Value and Conclusion
- The KFA² GTX 650 EX is available for $120.
- Low temperatures
- More energy-efficient than Fermi cards
- (Small) GPU overclock out of the box
- Compact card
- Support for running three monitors at the same time
- No price increase over GTX 650 reference design
- Support for PCI-Express 3.0 and DirectX 11.1
- Support for CUDA and PhysX
- Price too high to make it competitive
- High fan noise
- No mini-HDMI to HDMI adapter included
- No memory overclock
NVIDIA's new GTX 650 does not offer anywhere near the gaming potential that we've seen from the faster GK104 or GK106 based cards. It is clearly targeted at entry-level users who may or may not play games at all. In our testing, we see performance similar to the last generation GTX 550 Ti. Compared to AMD's HD 7750, the card is a bit faster, but ends up quite a bit behind the HD 7770. KFA² has overclocked their card out of the box, which gives it a 4% performance boost. Gaming performance is lacking in most titles for any serious gaming to take place, but less demanding games like StarCraft 2 or Diablo 3 will run fine on the GTX 650.

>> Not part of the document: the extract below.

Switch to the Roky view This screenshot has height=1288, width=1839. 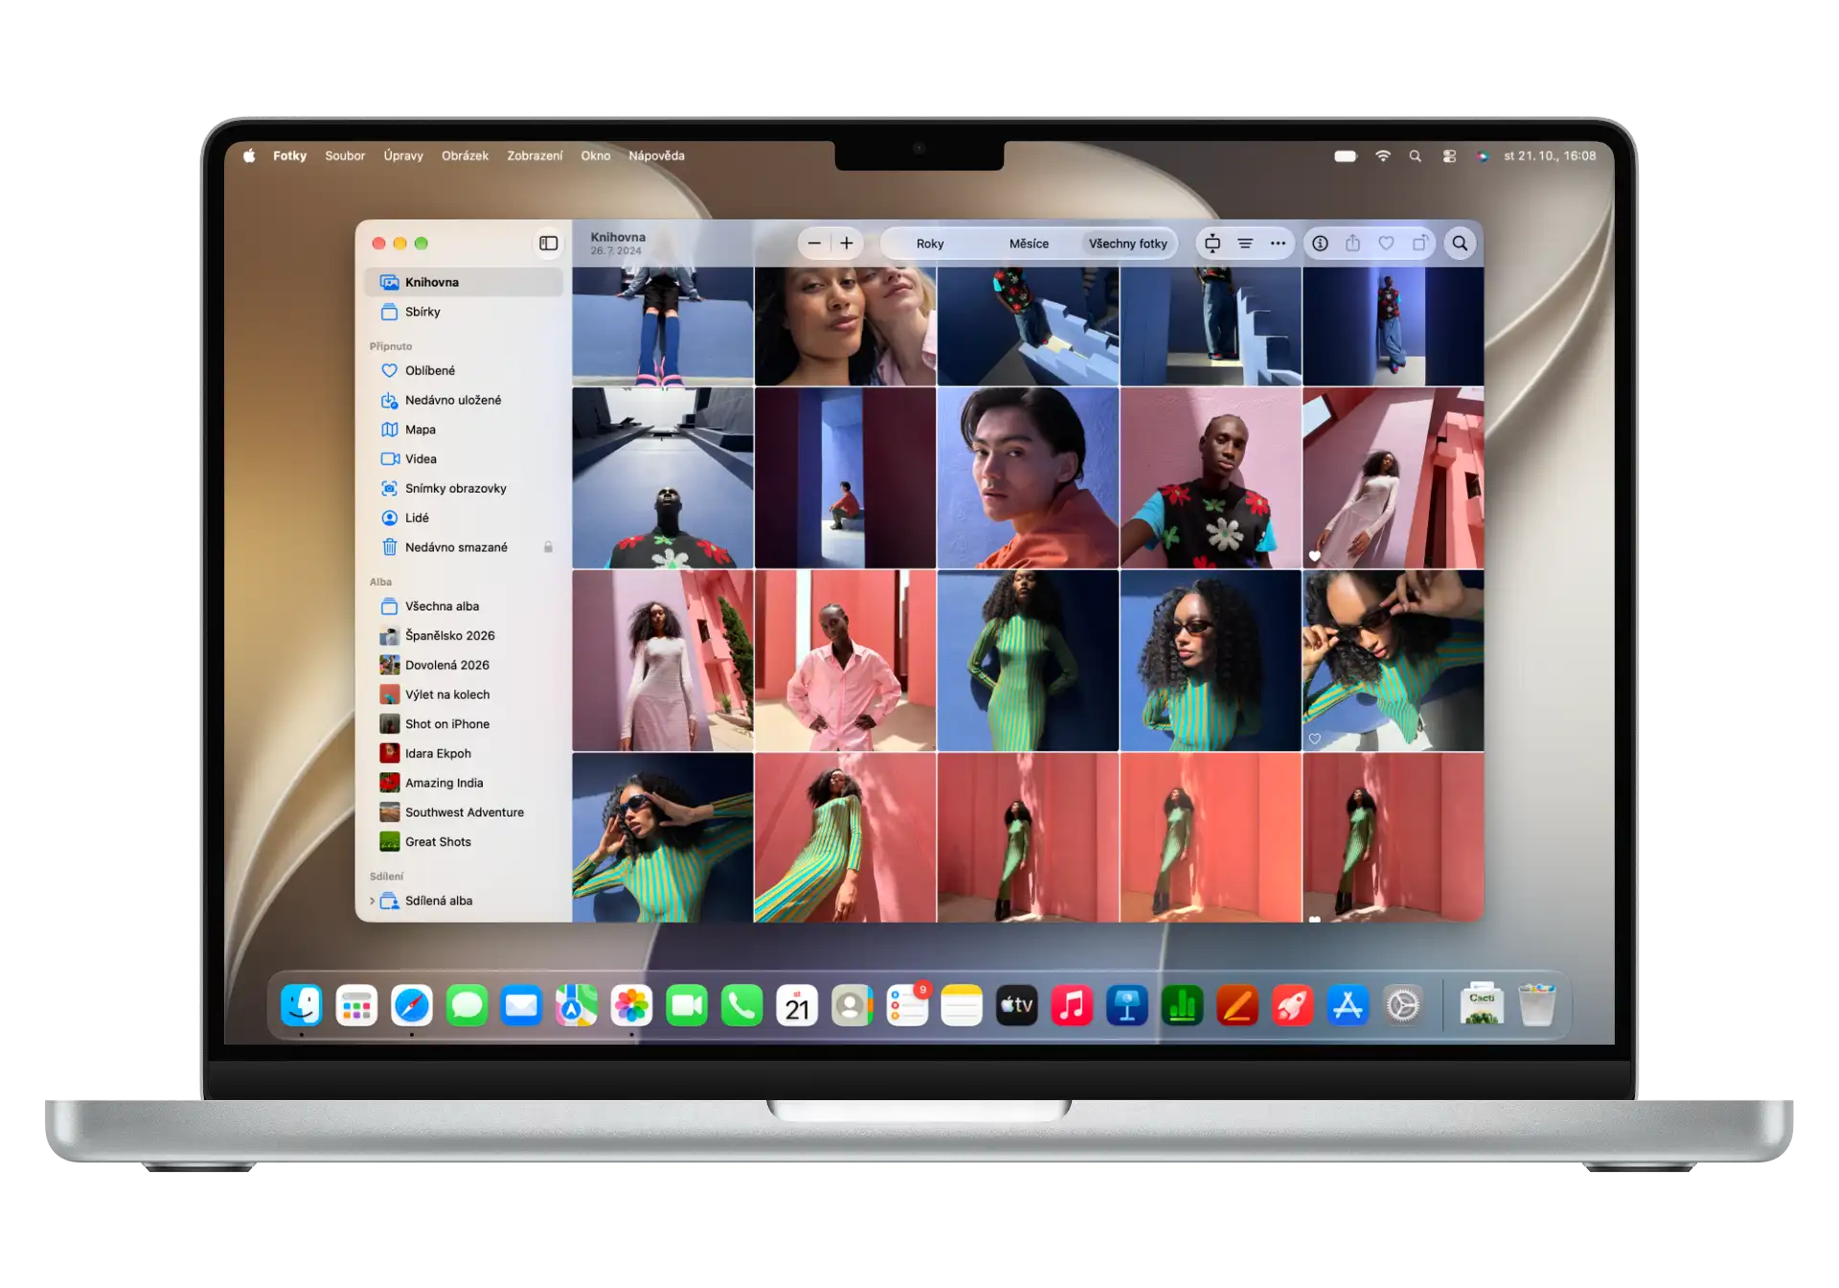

Power consumption is much better than the last-generation cards from NVIDIA, and roughly on par with AMD's latest offerings. You can now use three cards at the same time due to a new display output logic module, which is irrelevant for gaming because the card is too slow, but, perhaps, useful for office systems with the ability to run three screens at the same time.
KFA² has put an interesting fan cleaning mechanism on the card that is simple but works fine. Fan noise is not that great. The card is noisy for its performance class. It seems like KFA² did not update the BIOS fan profile to match the capabilities of the fan. Temperatures are super low due to a high fan speed, but this offers no tangible benefits to the user - a quieter fan would be better.

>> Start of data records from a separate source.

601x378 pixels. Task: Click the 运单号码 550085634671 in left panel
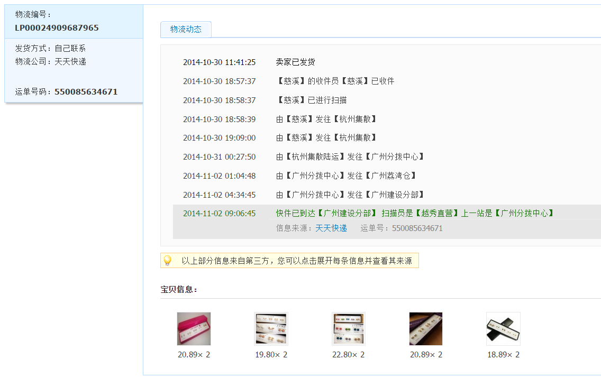click(86, 92)
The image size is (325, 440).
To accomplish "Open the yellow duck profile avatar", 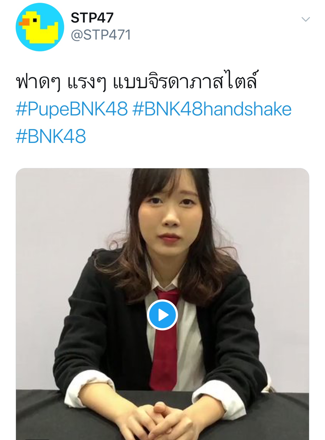I will (40, 27).
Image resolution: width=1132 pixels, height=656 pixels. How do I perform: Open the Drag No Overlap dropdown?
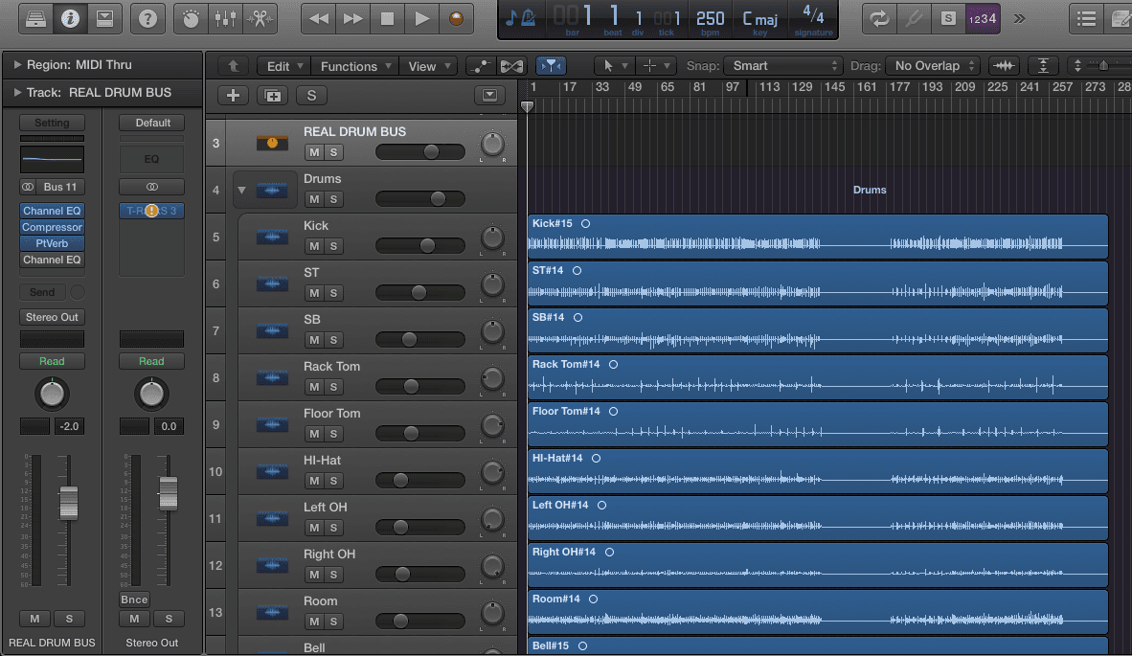(x=931, y=66)
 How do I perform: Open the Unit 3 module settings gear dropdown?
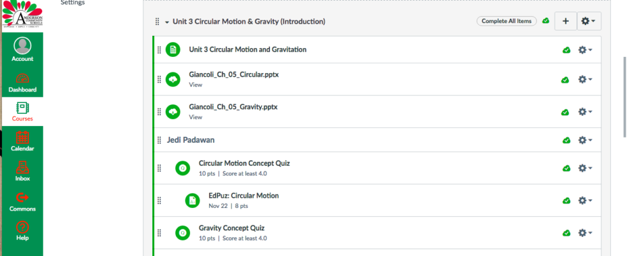[588, 21]
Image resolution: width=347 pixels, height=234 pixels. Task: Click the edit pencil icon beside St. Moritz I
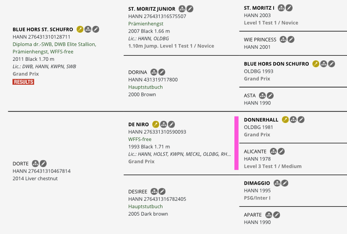289,8
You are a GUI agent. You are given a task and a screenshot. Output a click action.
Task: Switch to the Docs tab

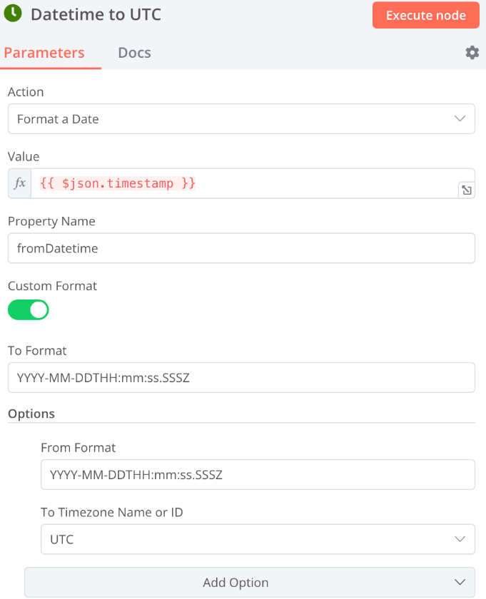[x=134, y=53]
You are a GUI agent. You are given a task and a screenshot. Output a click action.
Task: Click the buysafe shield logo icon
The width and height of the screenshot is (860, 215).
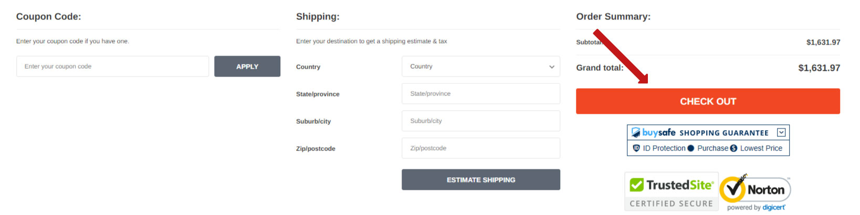pyautogui.click(x=636, y=133)
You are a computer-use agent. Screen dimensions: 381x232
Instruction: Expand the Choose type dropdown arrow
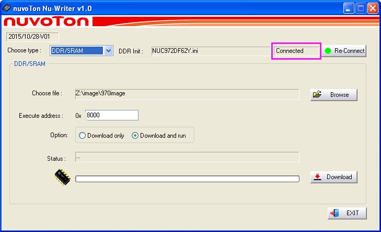[x=109, y=51]
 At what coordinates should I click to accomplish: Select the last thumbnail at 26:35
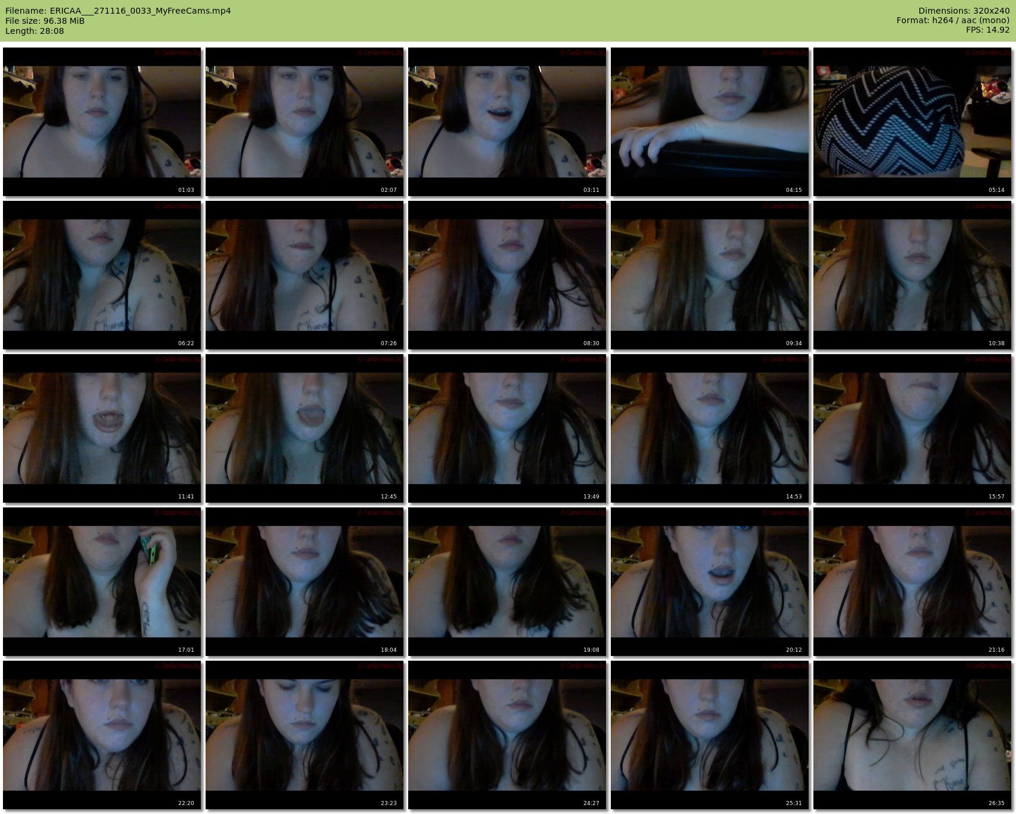coord(912,735)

Price-wise, the KFA² GTX 650 EX OC comes at NVIDIA's reference design price, which is nice given the custom cooler and small overclock out of the box. However, the GTX 650 reference design price is too high to be competitive. A price around the $100 mark would be more realistic given what the card offers. Cards like the HD 7750 and the HD 7770 offer much more bang for the buck. If you are a gamer on a budget, a card you should really consider is the HD 7850 1 GB. It is quite a bit more expensive, but offers almost twice the performance and the best price/performance ratio, thanks to a reduced memory footprint of 1 GB that doesn't affect games negatively, but helps a lot with the price. Other options might be a used GTX 560 Ti or HD 6850/70.